Fig 3. The fer phenotype can be partially rescued on 2.5% agar.

(A) Representative confocal images of Col-0 and fer-4 etiolated hypocotyls, from seedlings grown on a medium containing 1 nM isoxaben with 0.7% or 2.5% agar (propidium iodide staining). Scale = 100 μm. (B) Bursting index (violin plot) and p-values of Wilcoxon–Mann–Whitney tests in Col-0 and fer-4 etiolated hypocotyls grown on a medium containing 1nM isoxaben with 0.7% or 2.5% agar. (C) Representative confocal images of Col-0 and fer-4 pavement cells, from seedlings grown on a medium containing 0.7% or 2.5% agar at t = 4 DAG and t = 12 DAG (propidium iodide staining). Scale = 100 μm. (D) Bursting index (violin plot) and p-values of Wilcoxon–Mann–Whitney tests in Col-0 and fer-4 pavement cells, from seedlings grown on a medium containing 0.7% or 2.5% agar at t = 4 DAG and t = 12 DAG. (E) Representative images of Col-0 and fer-4 cotyledons, grown on a medium containing 0.7% or 2.5% agar at t = 4 DAG, t = 8 DAG, and t = 12 DAG. Scale = 1 mm. (F) Cotyledon area (violin plot) and p-values of Wilcoxon–Mann–Whitney tests in Col-0 and fer-4 seedlings, grown on a medium containing 0.35%, 0.7%, 1.25%, or 2.5% agar at t = 4 DAG, t = 8 DAG, and t = 12 DAG. All underlying data can be found in S3 Data.

Fig 4. Cortical microtubule alignment in fer after ablation.

All seedlings were grown on 2.5% agar. (A–D) Representative confocal images of pPDF1::mCit-MBD (A, B) and fer-4 pPDF1::mCit-MBD (C, D) pavement cells, immediately after an ablation (t0, A, C) and 7 hours later (t7h, B, D). The red bars indicate the average orientations of cortical microtubule arrays, and the length of the red bars is proportional to the anisotropy of the cortical microtubule arrays (using ImageJ FibrilTool).
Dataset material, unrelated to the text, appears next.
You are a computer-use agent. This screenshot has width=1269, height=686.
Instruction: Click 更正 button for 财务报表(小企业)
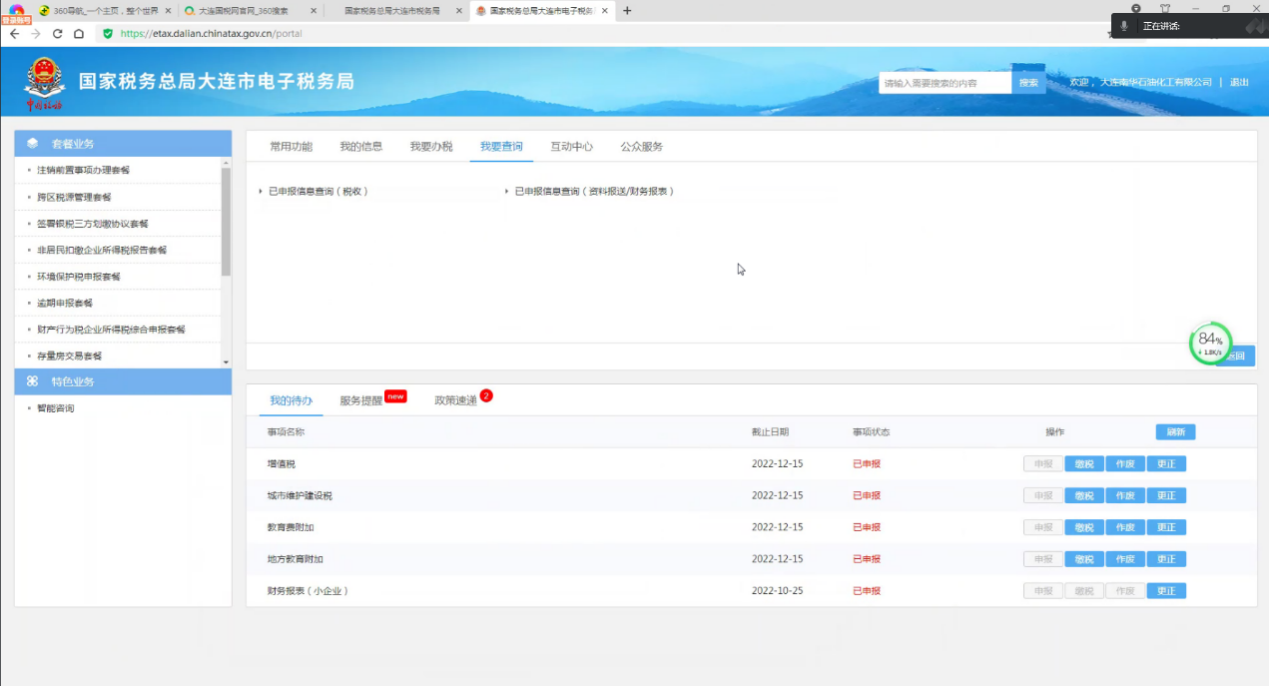pyautogui.click(x=1166, y=591)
Scale = 50 μm. (E) Anisotropy (violin plot) of cortical microtubule arrays and p-values of Wilcoxon–Mann–Whitney tests in cells surrounding the ablation site in pPDF1::mCit-MBD and fer-4 pPDF1::mCit-MBD pavement cells, immediately after an ablation (t0) and 7 hours later (t7h). (F–I) Cortical microtubule orientations (polar plots) and p-values of Wilcoxon–Mann–Whitney tests in cells surrounding the ablation site in pPDF1::mCit-MBD (F, G) and fer-4 pPDF1::mCit-MBD (H, I) pavement cells, immediately after an ablation (t0, F, H)) and 7 hours later (t7h, G, I). All underlying data can be found in S4 Data.

Fig 5. FER and microtubules independently contribute to the response to mechanical stress.
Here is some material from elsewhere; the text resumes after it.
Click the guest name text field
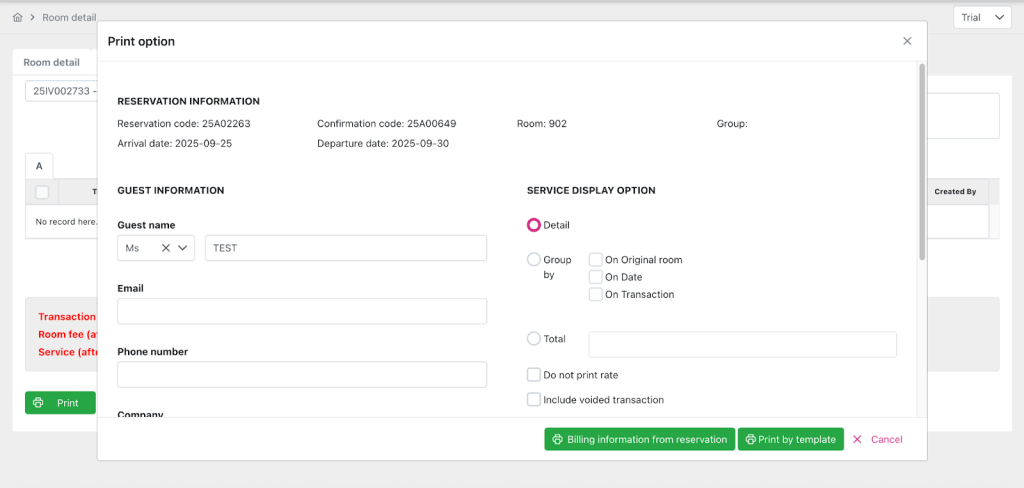Image resolution: width=1024 pixels, height=488 pixels. 345,248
(A) Basal lobe width (violin plot) of pavement cells and p-values of Dunn tests for the WT (Col-0, WS-4), katanin mutant (bot1-7), and fer-4. Seedlings were grown on 0.8% agar. (B) Representative confocal images of pPDF1::mCit-MBD and fer-4 pPDF1::mCit-MBD hypocotyls grown on 0.7% and 2.5% agar with and without 5 μm of oryzalin. Scale bar = 50 μm. (C) Bursting index (violin plot) and p-values of Wilcoxon–Mann–Whitney tests in pPDF1::mCit-MBD and fer-4 pPDF1::mCit-MBD hypocotyls grown on 0.7% or 2.5% agar, with and without 5 μm of oryzalin. (D) In the WT (bottom), cells resist mechanical stress (red arrows) by 2 independent pathways (microtubule-dependent cellulose synthesis and FER-dependent wall reinforcement). In absence of both FER and microtubules (top), cells deform like passive matter and ultimately burst. All underlying data can be found in S5 Data. FER, FERONIA; WT, wild type.